Adding reality to mystery by Vivian Zabel

As a mystery/suspense writer myself, I want to make my books as believable as possible. I've read magazines, online, and books to learn how others write, for material to use, and to add to my knowledge. I attended workshops, clinics, and workshops for over 30 years.

Perhaps some the methods I've found that help me might help others who write mysteries, suspense, thrillers, and/or detective stories and books.

My first mystery/suspense novel, which came out last fall, Midnight Hours takes place in Oklahoma City, and three of the main characters are members of the OKC police department. Much what I wrote about the police department came from my imagination and from my experiences mainly with the country sheriff's department. I realize now that I needed a resource inside the department in order to be sure the details add to the believability of the plot if and when someone who "knows" reads the book. I can at least have that information for the next book in the series.

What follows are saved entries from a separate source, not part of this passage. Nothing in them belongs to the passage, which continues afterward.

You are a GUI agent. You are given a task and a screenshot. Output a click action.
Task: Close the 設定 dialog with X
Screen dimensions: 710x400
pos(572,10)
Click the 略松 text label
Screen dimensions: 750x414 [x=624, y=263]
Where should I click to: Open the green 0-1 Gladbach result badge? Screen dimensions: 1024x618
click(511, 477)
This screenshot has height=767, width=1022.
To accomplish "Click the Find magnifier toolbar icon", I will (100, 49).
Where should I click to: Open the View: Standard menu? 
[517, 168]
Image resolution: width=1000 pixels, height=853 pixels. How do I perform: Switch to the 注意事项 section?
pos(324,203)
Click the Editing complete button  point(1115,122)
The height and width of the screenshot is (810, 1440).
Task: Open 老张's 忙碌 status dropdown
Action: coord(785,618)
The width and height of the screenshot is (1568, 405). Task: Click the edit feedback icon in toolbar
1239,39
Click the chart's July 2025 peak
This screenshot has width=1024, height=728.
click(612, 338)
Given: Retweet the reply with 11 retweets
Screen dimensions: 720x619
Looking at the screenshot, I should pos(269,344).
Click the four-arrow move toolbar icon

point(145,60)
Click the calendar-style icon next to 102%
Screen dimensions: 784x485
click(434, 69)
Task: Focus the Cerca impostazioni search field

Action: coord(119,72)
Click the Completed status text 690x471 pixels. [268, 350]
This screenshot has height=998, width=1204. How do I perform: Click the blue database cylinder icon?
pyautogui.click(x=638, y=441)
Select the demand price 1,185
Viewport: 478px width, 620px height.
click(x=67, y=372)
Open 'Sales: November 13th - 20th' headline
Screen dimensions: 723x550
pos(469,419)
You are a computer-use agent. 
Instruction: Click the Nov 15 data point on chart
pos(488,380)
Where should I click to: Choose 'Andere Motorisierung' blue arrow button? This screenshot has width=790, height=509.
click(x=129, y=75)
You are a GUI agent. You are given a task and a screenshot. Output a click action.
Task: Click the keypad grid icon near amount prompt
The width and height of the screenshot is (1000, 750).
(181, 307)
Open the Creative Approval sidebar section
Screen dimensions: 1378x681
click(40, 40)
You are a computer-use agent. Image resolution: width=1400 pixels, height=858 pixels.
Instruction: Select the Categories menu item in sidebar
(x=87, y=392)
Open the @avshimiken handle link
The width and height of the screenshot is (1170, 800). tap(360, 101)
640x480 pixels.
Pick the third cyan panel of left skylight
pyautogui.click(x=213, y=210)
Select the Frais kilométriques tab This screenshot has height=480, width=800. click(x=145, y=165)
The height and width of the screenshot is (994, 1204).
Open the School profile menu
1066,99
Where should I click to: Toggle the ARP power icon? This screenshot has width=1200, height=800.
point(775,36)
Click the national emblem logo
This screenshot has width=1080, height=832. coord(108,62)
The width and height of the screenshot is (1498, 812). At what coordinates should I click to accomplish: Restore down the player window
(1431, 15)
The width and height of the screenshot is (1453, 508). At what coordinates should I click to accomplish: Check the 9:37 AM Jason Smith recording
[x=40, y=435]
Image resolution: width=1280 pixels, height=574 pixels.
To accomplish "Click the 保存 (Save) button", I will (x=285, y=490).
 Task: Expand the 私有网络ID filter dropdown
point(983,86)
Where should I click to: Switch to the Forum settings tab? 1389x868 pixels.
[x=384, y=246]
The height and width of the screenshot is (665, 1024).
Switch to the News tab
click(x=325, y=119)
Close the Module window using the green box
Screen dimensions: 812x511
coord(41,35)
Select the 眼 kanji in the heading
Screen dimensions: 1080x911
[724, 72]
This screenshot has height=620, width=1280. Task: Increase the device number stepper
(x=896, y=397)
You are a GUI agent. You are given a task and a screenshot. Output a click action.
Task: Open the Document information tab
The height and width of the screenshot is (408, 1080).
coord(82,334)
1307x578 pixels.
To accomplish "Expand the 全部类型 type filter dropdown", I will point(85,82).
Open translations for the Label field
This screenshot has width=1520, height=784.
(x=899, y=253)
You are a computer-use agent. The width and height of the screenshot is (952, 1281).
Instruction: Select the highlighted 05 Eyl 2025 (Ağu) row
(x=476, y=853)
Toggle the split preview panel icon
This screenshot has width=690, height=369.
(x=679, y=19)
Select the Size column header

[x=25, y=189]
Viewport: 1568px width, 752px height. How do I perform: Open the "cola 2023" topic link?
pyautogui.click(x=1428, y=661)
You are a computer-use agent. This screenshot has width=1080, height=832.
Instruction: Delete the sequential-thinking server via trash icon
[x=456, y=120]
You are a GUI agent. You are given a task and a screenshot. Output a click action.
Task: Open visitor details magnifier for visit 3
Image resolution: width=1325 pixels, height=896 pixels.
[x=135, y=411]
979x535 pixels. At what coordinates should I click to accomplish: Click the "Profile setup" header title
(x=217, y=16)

Ways to discover facts and possibilities to help with writing any type of mystery (including the sub-genres) are many.

Have a resource person in a police department
. I now have one in the OKC department. If I decide to use another city or county entity, I will contact them and ask for help.

Join email groups in the crime/mystery genre. I'm a member of Sister in Crime (} and their Yahoo email group, as well as the crimescenewriters Yahoo email group. Many experts, including police and forensics experts, are parts of each group and answer questions posed about material needed for plots, deaths, discovery, and procedures. I started printing many pages of responses for my mystery file. I have at least three new possible ways to commit murder, investigate them, and solve them.

Read, read, read. Read mysteries of all kinds. Note which plots, characters, and details work and which don't. Analyze why or why not.

Read writing magazines, and articles which cover writing different types of mysteries.

Attend conferences with mystery sessions. I have two conferences on my wish list: Scene of the Crime, held in Wichita, Kansas, and Telling Your Story hosted by Mystery author William Bernhardt, held in Tulsa, Oklahoma.

The Muse Online Writing Conference last year had a complete list of forums, authors, and editors dealing with mystery. Wonder what they will have this year (next month)?

The more prepared we are, the better chance our mystery will have details and information that will make our stories and novels believable.

My novel Midnight Hours started as a novella entered in a contest on Writing.Com. The novel and long short story have a few things in common, but the novel expands and changes some of the characters and plot. However, I did my best to make characters, plot, and setting as realistic and believable as possible.

Vivian Zabel


L. Diane Wolfe said...

I don't write mysteries, but my friend, p.m.terrell, has many contacts with police officers, the FBI and the CIA for her books. And one of the four editors that edit her books checks for those accuracies alone.

L. Diane Wolfe “Spunk On A Stick”

Marilyn Meredith a.k.a. F. M. Meredith said...

You might think about the PSWA writers conference in Las Vegas next June.
Always attended by lots of law enforcement officers who are quite willing to answer questions.